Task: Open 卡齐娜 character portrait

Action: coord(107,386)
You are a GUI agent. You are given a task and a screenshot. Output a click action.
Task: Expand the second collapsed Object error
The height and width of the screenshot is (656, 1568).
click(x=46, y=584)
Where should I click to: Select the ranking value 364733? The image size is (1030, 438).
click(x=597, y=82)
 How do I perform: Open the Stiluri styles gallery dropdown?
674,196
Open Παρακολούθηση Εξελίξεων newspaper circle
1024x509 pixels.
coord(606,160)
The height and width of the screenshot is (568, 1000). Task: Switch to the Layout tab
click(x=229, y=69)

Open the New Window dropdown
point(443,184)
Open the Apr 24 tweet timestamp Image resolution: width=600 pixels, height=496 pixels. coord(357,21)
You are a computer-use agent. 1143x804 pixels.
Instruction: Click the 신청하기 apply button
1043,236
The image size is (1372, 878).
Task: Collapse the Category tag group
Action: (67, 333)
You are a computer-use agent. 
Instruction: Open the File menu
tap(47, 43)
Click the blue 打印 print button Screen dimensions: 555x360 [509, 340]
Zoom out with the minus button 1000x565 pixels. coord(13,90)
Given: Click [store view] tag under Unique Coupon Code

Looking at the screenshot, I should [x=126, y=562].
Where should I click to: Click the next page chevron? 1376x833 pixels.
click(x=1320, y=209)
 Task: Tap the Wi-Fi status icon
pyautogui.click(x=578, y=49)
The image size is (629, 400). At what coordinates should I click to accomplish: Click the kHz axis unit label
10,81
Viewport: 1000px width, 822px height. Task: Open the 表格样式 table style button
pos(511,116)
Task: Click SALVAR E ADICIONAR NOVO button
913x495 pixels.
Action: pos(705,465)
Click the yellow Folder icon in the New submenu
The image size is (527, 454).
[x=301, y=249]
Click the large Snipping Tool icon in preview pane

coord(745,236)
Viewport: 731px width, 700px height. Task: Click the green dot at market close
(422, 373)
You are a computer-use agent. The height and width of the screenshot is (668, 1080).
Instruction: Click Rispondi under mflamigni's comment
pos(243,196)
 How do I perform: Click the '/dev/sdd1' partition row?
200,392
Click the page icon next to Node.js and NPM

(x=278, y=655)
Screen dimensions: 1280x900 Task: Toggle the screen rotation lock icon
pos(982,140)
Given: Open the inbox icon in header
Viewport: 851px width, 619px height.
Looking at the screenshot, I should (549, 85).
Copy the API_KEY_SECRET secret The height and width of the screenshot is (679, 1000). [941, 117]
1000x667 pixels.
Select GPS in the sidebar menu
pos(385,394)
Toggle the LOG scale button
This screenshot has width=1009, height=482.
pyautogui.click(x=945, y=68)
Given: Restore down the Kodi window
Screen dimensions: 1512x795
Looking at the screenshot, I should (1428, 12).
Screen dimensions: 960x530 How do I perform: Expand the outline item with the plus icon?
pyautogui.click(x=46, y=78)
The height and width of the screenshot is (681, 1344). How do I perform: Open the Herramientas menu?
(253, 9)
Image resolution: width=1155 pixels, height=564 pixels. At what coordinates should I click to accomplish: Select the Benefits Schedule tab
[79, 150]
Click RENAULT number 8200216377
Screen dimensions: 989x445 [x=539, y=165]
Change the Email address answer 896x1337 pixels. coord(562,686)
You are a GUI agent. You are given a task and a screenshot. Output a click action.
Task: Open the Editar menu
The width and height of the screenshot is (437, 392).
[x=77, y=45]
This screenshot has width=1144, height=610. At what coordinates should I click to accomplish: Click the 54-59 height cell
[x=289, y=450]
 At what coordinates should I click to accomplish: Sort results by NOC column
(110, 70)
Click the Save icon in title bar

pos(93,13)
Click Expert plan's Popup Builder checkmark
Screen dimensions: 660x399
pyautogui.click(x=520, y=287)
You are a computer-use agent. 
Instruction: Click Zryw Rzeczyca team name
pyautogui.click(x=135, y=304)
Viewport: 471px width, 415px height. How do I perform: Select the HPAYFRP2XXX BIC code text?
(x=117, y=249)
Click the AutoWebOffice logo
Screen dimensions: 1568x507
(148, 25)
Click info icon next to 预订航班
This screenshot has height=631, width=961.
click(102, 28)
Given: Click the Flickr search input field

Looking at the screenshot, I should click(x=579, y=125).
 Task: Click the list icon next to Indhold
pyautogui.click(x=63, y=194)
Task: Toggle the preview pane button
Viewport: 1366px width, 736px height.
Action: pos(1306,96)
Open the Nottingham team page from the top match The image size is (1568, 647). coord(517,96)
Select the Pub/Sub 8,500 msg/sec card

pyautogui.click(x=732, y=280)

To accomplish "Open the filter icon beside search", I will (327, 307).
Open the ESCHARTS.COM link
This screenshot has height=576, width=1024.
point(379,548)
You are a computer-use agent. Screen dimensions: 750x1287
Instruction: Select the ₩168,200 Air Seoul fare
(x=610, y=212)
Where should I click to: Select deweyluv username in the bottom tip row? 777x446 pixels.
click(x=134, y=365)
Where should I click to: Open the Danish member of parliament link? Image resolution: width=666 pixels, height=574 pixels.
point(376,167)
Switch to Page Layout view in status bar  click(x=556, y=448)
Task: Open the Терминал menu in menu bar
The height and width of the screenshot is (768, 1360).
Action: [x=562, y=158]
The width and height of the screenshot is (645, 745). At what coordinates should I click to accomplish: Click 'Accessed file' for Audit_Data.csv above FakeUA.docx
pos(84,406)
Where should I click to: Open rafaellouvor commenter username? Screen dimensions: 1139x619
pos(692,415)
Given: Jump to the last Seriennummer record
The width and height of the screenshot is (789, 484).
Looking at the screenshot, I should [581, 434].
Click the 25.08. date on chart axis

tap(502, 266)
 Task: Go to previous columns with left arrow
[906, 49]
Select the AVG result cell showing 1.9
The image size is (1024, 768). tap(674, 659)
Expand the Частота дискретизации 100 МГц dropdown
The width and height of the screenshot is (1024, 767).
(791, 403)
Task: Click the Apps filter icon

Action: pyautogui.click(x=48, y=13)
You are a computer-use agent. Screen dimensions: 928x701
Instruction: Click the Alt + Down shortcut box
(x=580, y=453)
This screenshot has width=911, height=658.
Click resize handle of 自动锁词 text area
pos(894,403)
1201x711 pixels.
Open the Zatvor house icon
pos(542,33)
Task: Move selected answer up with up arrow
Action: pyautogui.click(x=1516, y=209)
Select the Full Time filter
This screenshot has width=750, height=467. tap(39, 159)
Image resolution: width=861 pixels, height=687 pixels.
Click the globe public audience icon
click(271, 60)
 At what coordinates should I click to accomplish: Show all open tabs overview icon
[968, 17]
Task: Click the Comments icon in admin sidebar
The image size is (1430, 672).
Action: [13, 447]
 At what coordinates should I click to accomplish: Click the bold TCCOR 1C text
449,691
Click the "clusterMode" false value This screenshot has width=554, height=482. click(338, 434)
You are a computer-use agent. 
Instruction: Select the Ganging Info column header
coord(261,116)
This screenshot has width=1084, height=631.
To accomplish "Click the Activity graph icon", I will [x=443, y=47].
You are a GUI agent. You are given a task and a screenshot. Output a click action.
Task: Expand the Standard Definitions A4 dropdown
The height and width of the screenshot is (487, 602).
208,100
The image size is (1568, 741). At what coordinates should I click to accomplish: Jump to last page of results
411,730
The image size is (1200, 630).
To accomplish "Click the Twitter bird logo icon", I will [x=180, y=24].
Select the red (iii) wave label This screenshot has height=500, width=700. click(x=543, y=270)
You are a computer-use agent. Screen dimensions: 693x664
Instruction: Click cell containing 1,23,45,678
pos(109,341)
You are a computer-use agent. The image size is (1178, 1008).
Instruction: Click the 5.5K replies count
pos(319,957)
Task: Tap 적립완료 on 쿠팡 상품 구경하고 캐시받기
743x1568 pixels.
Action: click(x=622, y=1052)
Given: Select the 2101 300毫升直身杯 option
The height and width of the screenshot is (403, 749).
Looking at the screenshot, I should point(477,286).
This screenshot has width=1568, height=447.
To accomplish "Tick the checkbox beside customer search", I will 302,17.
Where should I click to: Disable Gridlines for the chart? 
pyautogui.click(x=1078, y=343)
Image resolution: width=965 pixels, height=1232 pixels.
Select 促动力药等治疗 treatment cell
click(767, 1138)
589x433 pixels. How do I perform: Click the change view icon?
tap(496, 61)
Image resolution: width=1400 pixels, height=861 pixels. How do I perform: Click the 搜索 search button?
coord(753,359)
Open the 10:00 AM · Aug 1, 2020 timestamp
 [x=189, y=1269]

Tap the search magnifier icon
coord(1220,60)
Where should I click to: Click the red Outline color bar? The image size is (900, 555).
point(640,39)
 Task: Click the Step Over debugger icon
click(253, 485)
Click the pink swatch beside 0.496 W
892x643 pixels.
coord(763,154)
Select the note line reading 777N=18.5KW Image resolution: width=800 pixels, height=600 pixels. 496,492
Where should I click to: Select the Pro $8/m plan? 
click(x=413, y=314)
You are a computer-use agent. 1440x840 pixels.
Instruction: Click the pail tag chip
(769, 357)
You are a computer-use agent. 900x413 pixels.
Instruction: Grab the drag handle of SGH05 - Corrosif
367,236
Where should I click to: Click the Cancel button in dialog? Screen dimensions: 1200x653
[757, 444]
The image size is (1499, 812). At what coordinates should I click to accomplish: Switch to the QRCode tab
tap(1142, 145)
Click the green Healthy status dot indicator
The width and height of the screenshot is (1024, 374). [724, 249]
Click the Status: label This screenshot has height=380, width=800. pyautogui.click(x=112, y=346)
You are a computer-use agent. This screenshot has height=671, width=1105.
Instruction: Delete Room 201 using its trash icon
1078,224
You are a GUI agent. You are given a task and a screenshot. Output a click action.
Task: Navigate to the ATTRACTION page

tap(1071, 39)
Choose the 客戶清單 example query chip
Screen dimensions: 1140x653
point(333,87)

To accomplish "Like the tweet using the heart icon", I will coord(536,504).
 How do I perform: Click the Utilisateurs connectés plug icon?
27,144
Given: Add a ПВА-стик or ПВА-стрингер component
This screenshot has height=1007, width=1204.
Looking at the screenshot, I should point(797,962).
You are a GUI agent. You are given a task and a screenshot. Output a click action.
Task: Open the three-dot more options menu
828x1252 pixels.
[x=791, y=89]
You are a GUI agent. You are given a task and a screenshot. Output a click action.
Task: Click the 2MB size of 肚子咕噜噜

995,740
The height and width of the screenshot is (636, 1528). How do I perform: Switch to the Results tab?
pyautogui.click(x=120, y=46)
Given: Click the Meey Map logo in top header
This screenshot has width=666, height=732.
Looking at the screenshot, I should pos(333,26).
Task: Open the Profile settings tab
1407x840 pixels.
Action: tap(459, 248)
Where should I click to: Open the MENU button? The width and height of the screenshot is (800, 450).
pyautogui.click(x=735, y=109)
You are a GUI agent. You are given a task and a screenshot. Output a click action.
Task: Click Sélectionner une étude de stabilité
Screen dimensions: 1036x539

• [About this task]: Would you please write out, exactly and with no other lines, the stretch of the listing above from the line containing "Switch to Page" through the line containing "1201x711 pixels."?

• [Answer space]:
Switch to Page Layout view in status bar  click(x=556, y=448)
Task: Open the Терминал menu in menu bar
The height and width of the screenshot is (768, 1360).
Action: [x=562, y=158]
The width and height of the screenshot is (645, 745). At what coordinates should I click to accomplish: Click 'Accessed file' for Audit_Data.csv above FakeUA.docx
pos(84,406)
Where should I click to: Open rafaellouvor commenter username? Screen dimensions: 1139x619
pos(692,415)
Given: Jump to the last Seriennummer record
The width and height of the screenshot is (789, 484).
Looking at the screenshot, I should [581, 434].
Click the 25.08. date on chart axis

tap(502, 266)
 Task: Go to previous columns with left arrow
[906, 49]
Select the AVG result cell showing 1.9
The image size is (1024, 768). tap(674, 659)
Expand the Частота дискретизации 100 МГц dropdown
The width and height of the screenshot is (1024, 767).
(791, 403)
Task: Click the Apps filter icon

Action: pyautogui.click(x=48, y=13)
You are a computer-use agent. Screen dimensions: 928x701
Instruction: Click the Alt + Down shortcut box
(x=580, y=453)
This screenshot has width=911, height=658.
Click resize handle of 自动锁词 text area
pos(894,403)
1201x711 pixels.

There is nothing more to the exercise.